PROBLEM TO SOLVE ▸ Copy out exactly the stretch of the listing below that begins at the line containing "How do I perform: Click" and ends at the line containing "Given: Click the XTREME price value 11.435", and copy nothing outside it.

▬▬▬▬▬▬▬▬▬▬

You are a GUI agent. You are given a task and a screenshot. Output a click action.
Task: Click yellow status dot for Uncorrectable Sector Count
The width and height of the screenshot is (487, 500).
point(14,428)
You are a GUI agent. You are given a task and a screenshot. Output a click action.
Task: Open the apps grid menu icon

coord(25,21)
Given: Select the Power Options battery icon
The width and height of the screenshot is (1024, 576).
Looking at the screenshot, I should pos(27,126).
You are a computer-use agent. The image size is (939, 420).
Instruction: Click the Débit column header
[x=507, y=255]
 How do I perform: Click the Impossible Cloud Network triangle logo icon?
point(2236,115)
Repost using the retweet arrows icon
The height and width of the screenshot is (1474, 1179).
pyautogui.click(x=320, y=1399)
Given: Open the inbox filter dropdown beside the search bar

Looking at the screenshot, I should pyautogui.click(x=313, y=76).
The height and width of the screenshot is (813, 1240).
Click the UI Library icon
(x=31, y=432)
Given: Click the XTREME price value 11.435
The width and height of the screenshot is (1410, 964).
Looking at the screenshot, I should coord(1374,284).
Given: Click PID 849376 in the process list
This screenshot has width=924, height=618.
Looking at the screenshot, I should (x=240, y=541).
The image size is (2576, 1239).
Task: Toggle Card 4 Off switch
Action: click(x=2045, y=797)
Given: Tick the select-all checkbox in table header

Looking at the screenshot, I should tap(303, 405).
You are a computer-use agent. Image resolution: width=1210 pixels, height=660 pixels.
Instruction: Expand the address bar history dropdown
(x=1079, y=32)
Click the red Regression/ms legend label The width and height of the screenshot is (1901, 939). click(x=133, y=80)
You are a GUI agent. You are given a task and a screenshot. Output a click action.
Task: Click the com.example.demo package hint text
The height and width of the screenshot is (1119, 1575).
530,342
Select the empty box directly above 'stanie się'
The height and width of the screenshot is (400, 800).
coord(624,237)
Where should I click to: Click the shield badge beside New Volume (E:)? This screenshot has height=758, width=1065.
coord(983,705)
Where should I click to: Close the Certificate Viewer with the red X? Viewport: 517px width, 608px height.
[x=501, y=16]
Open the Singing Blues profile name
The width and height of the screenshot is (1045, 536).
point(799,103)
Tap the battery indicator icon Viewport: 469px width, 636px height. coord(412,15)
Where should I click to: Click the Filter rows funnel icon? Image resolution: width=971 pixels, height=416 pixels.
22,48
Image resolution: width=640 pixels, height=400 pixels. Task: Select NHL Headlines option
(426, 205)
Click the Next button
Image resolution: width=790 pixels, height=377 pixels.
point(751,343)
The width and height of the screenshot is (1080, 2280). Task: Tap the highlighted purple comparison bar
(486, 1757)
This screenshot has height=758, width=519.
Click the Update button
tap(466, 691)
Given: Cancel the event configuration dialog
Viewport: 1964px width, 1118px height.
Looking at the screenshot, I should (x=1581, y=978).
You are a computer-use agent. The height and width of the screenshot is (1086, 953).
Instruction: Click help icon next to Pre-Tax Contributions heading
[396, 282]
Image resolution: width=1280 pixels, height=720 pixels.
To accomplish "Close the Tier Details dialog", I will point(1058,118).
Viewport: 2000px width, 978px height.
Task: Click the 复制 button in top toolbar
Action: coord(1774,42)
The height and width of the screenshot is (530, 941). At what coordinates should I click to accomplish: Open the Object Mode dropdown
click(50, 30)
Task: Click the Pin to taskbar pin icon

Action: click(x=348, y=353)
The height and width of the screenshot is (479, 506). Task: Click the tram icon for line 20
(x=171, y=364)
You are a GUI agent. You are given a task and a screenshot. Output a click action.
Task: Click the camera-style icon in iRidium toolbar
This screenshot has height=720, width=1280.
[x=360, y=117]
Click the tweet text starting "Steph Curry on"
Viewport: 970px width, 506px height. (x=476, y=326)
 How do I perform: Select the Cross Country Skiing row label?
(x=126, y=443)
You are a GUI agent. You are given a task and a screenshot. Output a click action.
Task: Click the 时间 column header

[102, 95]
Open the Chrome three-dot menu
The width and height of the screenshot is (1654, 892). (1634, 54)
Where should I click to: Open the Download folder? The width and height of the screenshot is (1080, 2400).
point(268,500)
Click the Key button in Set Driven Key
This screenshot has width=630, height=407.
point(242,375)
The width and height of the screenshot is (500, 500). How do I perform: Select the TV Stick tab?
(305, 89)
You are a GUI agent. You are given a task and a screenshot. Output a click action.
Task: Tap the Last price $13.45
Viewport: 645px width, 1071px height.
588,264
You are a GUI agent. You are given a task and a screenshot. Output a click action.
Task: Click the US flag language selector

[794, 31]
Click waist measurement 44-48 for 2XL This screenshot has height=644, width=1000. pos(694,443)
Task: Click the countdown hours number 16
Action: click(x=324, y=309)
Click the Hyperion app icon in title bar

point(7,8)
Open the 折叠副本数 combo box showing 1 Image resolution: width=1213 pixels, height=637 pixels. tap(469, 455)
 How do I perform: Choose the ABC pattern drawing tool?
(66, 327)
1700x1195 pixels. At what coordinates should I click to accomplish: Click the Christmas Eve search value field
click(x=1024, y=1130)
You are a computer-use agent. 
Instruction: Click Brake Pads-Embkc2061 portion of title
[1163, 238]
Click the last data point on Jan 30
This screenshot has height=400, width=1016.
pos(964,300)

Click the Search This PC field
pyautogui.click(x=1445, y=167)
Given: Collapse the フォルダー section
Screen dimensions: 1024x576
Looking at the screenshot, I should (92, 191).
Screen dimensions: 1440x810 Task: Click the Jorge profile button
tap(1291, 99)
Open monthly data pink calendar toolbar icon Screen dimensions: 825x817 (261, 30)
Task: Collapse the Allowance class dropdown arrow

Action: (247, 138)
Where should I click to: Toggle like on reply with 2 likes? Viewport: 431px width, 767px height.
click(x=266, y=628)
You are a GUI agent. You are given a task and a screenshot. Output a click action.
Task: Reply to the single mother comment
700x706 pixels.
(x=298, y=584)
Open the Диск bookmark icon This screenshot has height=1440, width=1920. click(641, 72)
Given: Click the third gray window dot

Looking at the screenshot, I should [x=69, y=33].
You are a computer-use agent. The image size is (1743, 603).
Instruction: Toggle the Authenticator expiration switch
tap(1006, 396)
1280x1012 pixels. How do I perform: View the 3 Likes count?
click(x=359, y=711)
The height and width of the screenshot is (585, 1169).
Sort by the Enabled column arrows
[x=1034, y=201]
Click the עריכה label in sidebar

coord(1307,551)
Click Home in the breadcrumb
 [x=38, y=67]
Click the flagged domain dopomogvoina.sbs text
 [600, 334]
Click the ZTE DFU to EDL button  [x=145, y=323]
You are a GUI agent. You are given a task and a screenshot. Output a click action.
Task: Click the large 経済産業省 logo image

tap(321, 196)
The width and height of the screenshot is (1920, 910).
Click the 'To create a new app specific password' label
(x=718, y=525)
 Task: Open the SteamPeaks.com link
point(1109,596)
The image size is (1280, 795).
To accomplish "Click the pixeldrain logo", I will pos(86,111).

▬▬▬▬▬▬▬▬▬▬

SOLUTION TO THE EXERCISE ▸
 How do I perform: Click the Impossible Cloud Network triangle logo icon?
point(2236,115)
Repost using the retweet arrows icon
The height and width of the screenshot is (1474, 1179).
pyautogui.click(x=320, y=1399)
Given: Open the inbox filter dropdown beside the search bar

Looking at the screenshot, I should pyautogui.click(x=313, y=76).
The height and width of the screenshot is (813, 1240).
Click the UI Library icon
(x=31, y=432)
Given: Click the XTREME price value 11.435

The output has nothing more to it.